**Selected passage**
# # # #
The two men's $50,000 venture has evolved from a company
that covered an area less than one square mile, serving 49
customers, to an energy supplier with more than 500,000 customers
in a 15,000-square-mile territory.
Leonard and Green, merchants from Astoria, Oregon, saw a
future in gas lighting that could replace candles and kerosene.
The partners called their fledgling firm the Portland Gas
Light Company and began the long process of purchasing and
waiting for delivery of machinery and pipe from New York.
At that time, people were still arriving on the Oregon Trail
in covered wagons.
The equipment arrived by sailing ship after traveling "around
the Horn" of South America and, in June 1860, gaslights
first brightened Portland's streets.
The company's first gas was made by carbonizing coal that
had been transported by barge from Vancouver Island in Canada.
The first recorded local use of gas for any purpose other
than lighting was in 1868, when the company kept the water
hot in the boilers of Portland's horse-drawn steam fire engines.
In 1892, the company changed its name to Portland Gas Company
and merged its east and west Portland gas systems with a pipe
across the Willamette River.
# # # #
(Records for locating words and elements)
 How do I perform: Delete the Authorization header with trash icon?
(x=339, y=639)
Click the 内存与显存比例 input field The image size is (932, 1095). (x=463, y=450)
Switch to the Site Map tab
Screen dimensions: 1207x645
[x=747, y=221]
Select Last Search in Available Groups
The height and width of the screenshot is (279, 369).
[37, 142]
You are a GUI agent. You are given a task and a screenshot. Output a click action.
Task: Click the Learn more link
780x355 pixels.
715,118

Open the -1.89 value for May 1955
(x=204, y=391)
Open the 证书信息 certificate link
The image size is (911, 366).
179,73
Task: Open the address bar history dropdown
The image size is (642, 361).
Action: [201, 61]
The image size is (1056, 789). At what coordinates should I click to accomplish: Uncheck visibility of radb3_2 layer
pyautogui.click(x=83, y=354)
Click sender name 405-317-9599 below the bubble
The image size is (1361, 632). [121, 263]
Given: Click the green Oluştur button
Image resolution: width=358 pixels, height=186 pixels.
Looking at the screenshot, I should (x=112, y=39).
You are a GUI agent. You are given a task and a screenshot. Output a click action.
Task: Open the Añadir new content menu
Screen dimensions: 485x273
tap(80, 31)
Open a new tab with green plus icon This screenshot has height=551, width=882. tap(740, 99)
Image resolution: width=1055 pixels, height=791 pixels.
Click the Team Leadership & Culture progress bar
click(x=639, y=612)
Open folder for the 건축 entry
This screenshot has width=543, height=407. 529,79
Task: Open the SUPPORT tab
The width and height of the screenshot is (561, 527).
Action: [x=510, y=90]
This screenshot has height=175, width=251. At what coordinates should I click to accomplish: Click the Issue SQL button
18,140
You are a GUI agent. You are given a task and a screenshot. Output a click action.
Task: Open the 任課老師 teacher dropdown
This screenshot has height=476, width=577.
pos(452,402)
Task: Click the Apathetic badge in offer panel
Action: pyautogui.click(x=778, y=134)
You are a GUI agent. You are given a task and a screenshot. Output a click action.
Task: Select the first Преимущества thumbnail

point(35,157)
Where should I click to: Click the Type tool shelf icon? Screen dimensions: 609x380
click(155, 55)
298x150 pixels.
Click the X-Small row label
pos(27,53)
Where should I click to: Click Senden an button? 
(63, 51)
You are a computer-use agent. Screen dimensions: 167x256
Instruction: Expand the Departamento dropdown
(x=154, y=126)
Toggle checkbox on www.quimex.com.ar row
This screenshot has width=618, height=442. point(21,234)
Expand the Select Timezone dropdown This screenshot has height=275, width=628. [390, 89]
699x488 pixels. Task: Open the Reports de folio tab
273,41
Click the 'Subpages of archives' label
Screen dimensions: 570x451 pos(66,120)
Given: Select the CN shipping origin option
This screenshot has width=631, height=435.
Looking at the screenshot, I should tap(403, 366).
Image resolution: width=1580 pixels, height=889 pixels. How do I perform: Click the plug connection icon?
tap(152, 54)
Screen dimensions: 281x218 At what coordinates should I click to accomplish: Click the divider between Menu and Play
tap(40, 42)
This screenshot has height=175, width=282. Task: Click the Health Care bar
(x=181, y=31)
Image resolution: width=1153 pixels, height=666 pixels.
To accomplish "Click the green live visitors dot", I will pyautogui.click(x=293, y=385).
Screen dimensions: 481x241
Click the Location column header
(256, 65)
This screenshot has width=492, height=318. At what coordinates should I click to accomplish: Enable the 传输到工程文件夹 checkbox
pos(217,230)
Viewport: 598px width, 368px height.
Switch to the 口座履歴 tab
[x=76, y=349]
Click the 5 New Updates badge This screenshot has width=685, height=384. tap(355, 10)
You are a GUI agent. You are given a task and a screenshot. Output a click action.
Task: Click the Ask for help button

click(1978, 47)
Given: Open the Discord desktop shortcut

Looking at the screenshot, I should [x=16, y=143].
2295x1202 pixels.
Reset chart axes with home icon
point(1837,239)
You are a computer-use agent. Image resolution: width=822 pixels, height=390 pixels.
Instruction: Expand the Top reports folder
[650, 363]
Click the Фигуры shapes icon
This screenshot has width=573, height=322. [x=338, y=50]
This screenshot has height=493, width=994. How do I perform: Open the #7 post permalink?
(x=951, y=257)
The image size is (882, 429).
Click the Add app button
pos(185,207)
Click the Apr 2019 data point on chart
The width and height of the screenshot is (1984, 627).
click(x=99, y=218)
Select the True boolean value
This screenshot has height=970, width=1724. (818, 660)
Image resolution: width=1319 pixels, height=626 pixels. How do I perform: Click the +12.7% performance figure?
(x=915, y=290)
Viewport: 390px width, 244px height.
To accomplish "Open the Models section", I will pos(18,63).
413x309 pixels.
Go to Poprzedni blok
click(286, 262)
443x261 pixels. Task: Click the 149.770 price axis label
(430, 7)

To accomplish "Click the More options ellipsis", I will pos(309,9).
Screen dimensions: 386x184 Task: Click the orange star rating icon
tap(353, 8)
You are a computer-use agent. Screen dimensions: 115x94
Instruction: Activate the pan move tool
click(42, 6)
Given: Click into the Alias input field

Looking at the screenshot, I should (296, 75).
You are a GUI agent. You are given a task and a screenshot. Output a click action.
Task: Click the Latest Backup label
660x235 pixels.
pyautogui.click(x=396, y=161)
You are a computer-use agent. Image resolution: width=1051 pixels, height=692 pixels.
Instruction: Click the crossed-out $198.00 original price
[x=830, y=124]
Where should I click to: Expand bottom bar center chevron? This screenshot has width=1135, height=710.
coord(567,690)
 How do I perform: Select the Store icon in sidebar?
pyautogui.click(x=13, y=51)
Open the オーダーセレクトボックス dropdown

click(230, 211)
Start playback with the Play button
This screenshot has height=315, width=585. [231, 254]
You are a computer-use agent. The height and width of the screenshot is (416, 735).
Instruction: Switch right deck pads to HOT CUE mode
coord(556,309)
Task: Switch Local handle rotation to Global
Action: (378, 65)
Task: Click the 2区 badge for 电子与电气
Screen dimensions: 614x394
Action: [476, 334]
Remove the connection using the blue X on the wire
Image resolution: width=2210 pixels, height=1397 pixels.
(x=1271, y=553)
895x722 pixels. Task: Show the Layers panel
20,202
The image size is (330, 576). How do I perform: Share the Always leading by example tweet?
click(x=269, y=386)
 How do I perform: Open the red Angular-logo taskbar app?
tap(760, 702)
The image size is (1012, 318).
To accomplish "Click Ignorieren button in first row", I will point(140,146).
# # # #
**To be done**
- a) Answer these questions from the passage on the Portland gas company's history:
(i) Where were Leonard and Green merchants?
(ii) In what month and year did gaslights first brighten Portland's streets?
(iii) What name did the company adopt in 1892?
- b) Reproduce the passage on the Portland gas company's history from "At that time, people" to "steam fire engines.".

**Answers to the exercises**
- a)
(i) Astoria, Oregon
(ii) June 1860
(iii) Portland Gas Company

- b)
At that time, people were still arriving on the Oregon Trail
in covered wagons.
The equipment arrived by sailing ship after traveling "around
the Horn" of South America and, in June 1860, gaslights
first brightened Portland's streets.
The company's first gas was made by carbonizing coal that
had been transported by barge from Vancouver Island in Canada.
The first recorded local use of gas for any purpose other
than lighting was in 1868, when the company kept the water
hot in the boilers of Portland's horse-drawn steam fire engines.